Greenspan’s method of rolling dough between parchment paper sheets before chilling does make life easier—less cleanup, more tender cookies because no extra flour is needed for rolling. Tests of the rich chocolate “Melody” cookies and sablé variations—mint chocolate, lavender and white chocolate, and espresso chocolate—all proved the wisdom of rolling first, then chilling, plus the joy of having cookie dough in the freezer to cut and bake later.

For the sablés and other Buerre & Sel cookies, Greenspan takes shaping a step further. To get perfectly round cookies at the bakery, she relies on metal rings for each cookie; at home, rather than buying pricey rings, she says, bakers can cut out the cookies with a round cutter, then place each in a muffin tin. It’s an interesting method that works, but just baking sablés on a parchment-lined sheet also worked fine, with the cookies keeping their shape.

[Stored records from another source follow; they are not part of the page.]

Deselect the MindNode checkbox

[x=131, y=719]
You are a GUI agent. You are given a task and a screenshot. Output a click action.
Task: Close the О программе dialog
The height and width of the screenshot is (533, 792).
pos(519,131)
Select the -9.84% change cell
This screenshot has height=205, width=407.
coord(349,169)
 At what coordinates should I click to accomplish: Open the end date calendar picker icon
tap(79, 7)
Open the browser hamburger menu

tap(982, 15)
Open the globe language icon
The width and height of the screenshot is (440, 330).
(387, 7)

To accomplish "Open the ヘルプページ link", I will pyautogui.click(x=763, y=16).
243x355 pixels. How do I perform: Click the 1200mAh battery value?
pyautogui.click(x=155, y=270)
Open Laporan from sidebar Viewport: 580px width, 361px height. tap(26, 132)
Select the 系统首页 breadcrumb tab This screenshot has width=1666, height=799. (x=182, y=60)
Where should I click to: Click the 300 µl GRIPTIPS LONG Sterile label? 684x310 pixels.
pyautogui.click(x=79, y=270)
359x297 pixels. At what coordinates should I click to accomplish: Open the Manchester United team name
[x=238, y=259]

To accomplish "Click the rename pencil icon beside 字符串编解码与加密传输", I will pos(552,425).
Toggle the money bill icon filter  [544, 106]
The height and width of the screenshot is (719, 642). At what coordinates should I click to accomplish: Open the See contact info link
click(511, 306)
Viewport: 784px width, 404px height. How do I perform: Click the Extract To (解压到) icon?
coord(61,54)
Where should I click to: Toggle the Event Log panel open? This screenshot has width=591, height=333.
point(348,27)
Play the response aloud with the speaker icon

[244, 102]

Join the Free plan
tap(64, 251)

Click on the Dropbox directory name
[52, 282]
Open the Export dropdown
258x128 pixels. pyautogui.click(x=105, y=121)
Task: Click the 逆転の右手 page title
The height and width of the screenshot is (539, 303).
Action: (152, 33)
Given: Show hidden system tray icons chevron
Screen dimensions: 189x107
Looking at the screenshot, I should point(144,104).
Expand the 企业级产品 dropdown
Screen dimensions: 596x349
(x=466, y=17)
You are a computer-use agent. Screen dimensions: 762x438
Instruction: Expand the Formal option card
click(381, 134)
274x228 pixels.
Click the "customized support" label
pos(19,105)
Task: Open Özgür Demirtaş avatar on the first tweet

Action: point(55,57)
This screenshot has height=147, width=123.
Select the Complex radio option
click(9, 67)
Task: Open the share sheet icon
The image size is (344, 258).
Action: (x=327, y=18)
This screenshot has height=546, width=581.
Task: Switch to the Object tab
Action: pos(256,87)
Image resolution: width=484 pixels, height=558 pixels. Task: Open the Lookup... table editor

Either method doesn’t produce a cookie to match that in the photos—all of Greenspan’s cookies pose well for their super-close-ups—but they are still attractive.

And how did they taste? These were solidly good cookies—not mind-blowing, but worth the effort. The lavender were especially good even to those who usually scorn white chocolate, with spots of creamy richness. 

Greenspan uses an interesting technique for her version of coconut macaroons; “coconut patties” call for unsweetened coconut that gets cooked on the stovetop with sugar and egg whites before chilling, scooping and baking. Absent the sickly goo that often comes from sweetened coconut, these cookies are hard to stop eating. Note, though, that it’s worth using lemon oil, not the suggested substitution of lemon extract, which, at a full teaspoon, overpowered the coconut with a slightly fake flavor.

Possibly the most fun in this book comes in the savory recipes, far beyond now-standard Parmesan shortbread crackers or Southern cheese wafers. Such as: honey-blue cheese madeleines; Old Bay, crushed pretzel and cheese crackers; fennel-orange shortbread; goat cheese and chive crackers; rugelach made with crushed Triscuits and Major Grey’s chutney; cocoa-cayenne cookies; fried potato crackers make with instant potato flakes; and heart-shaped wafers with cocoa, smoked almonds, and smoked paprika.

Greenspan closes with an extensive chapter of basics and cookie complements, such as ice creams, citrus curd, cookie sandwich fillings, glazes and frostings, and several basic cookie doughs. Many are fairly standard, but some to note include her recipe for homemade Nutella (with hazelnuts or almonds or pecans), homemade Biscoff spread, a cream cheese macaron filling, and an espresso filling of cream, espresso beans and white chocolate.

With so many recipes, guided by Greenspan’s warm, confident guidance, bakers can find months of inspiration and experimentation, from cocktails to dessert, in this cookie collection.